Basic Chicken Soup

Many families have a classic chicken soup recipe that has been passed on for generations, but if you don't, this is a good place to start. Most recipes call for a whole chicken, which can seem a little bit wasteful. Instead, we use chicken legs, which are easy to find and also makes it easier to make smaller amounts if necessary. In our recipe, we used the basic combination of garlic, onion, celery and carrots as our vegetable base, but feel free to add your own based on the flavours you like and what you have on hand. Leek, fennel, cabbage, potato and parsley are all popular choices. A squeeze of lemon adds a bright tartness and a hit of vitamin C. For an Asian twist, try a few slices of ginger, some shiitake mushrooms and season with white pepper.

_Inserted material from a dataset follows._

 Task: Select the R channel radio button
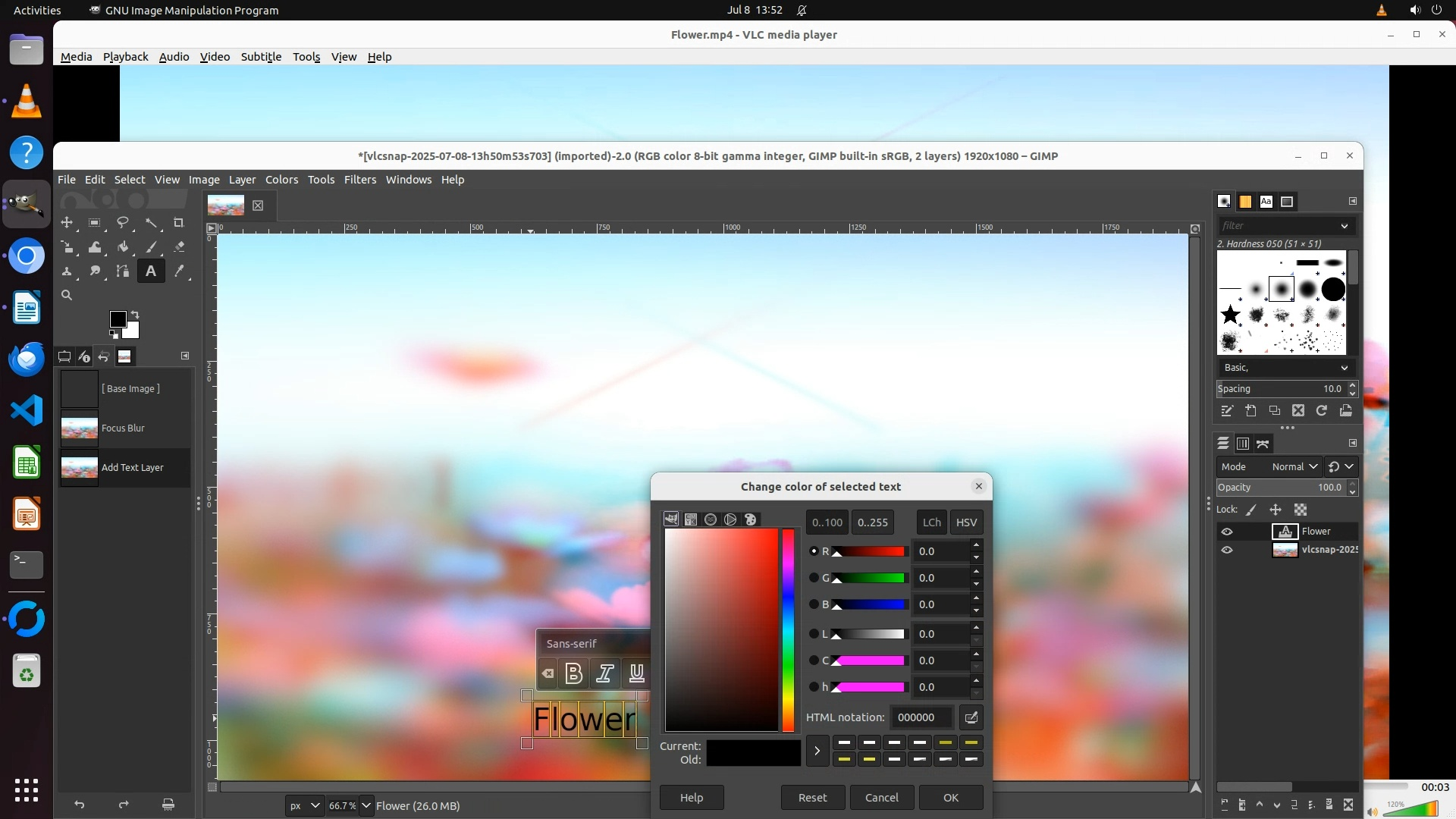tap(814, 551)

You can also vary the herbs as well - here we used rosemary and thyme, which pair very well with chicken. Sage, parsley and dill are also popular.
What goes in your chicken soup?
Ingredients (Makes about 12 cups)
- 4 skin-on, bone-in chicken legs, with backs attached (about 1.2 kg)

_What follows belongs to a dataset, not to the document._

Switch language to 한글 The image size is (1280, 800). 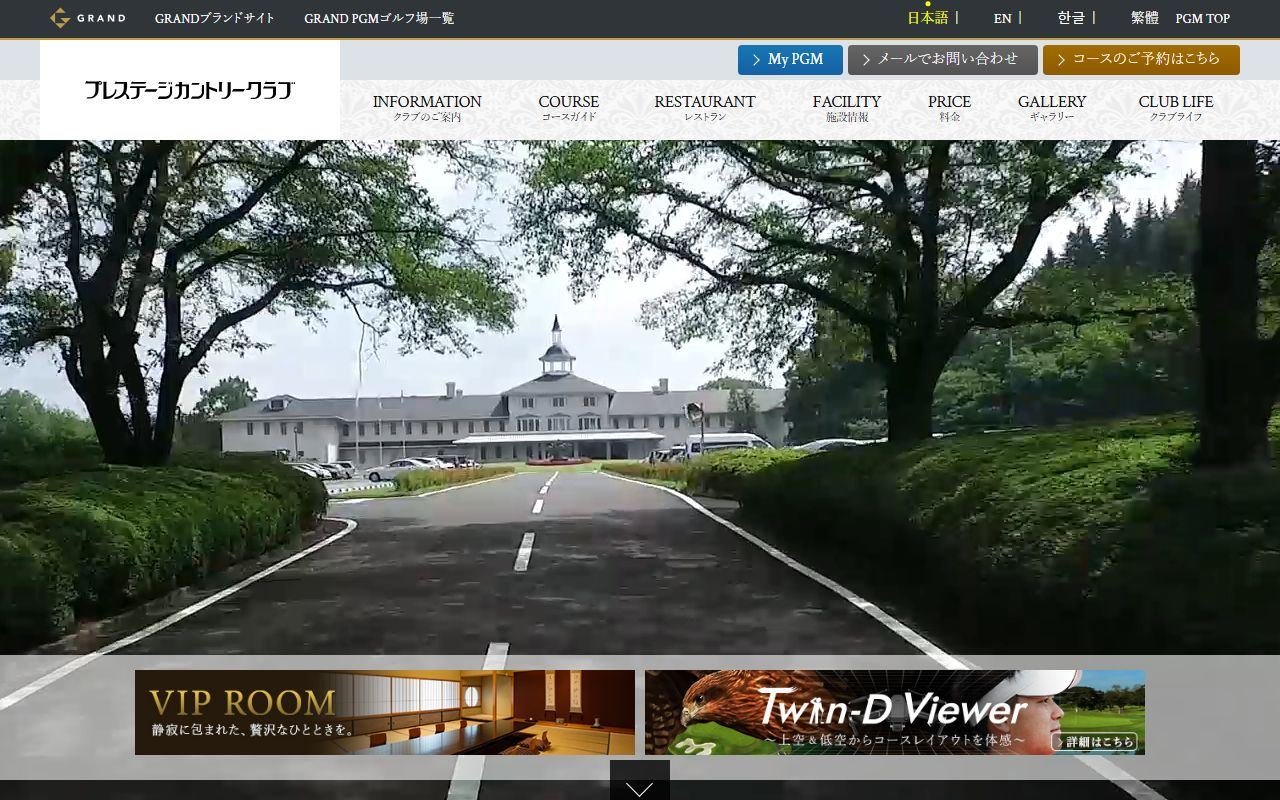pos(1071,18)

- 4-5 cloves of garlic, crushed
- 2 onions, peeled and quartered
- 4 stalks celery, halved crosswise
- 2 carrots, peeled and halved crosswise
- 4-5 sprigs of rosemary and/or thyme
- 9 cups of water
- 1 tsp (5 mL) salt
- Black pepper to taste
Method
- Place chicken legs, garlic, onions, celery, carrots and herbs into a large pot. Cover with water. Bring to a boil and let simmer for at least 45 minutes - the longer you simmer, the more flavourful your soup will be!

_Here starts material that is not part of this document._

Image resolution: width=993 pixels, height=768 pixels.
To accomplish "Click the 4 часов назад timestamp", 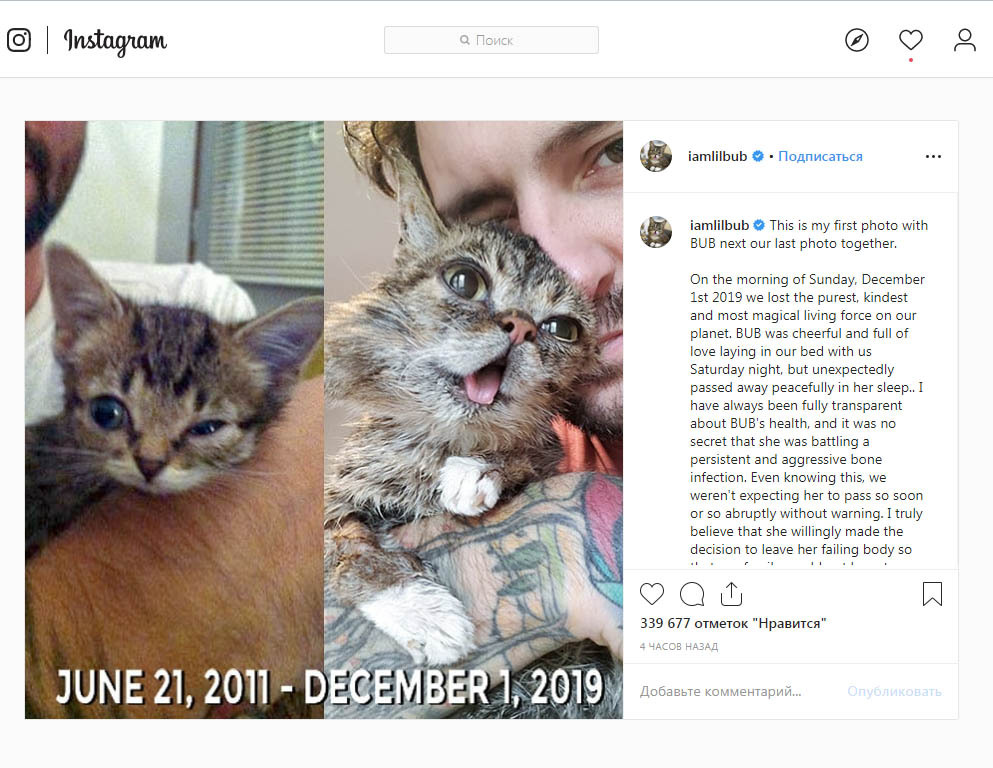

- Remove from heat. Fish out chicken and vegetables, discarding the herbs. Strain soup, if desired. Remove skin from chicken. Separate meat from bone and cut meat into bite-sized pieces. Chop vegetables into bite-sized pieces. Set chopped ingredients aside.
- If you have a fat separator for gravy, it can be used to remove most of the fat in the soup. Otherwise, if you are not in a hurry, pour the soup into wide, shallow containers and let cool overnight in the refrigerator. Remove hardened bits of fat on the surface of the soup before returning to the pot. If you are in a hurry, let the soup cool slightly and ladle into a large zip-closure bag. Cut off a small corner at the bottom and let the soup drain from the bag, leaving the top fat layer.
- Return broth and chopped ingredients into the pot and reheat. Serve alone, or on top of cooked rice or noodles.
Nutrition Info (per cup)
135 calories, 3 g fat (1 g saturated, 0 g trans), 80 mg cholesterol, 3 g carbohydrate (1 g fibre, 2 g sugar), 21 g protein, 303 mg sodium.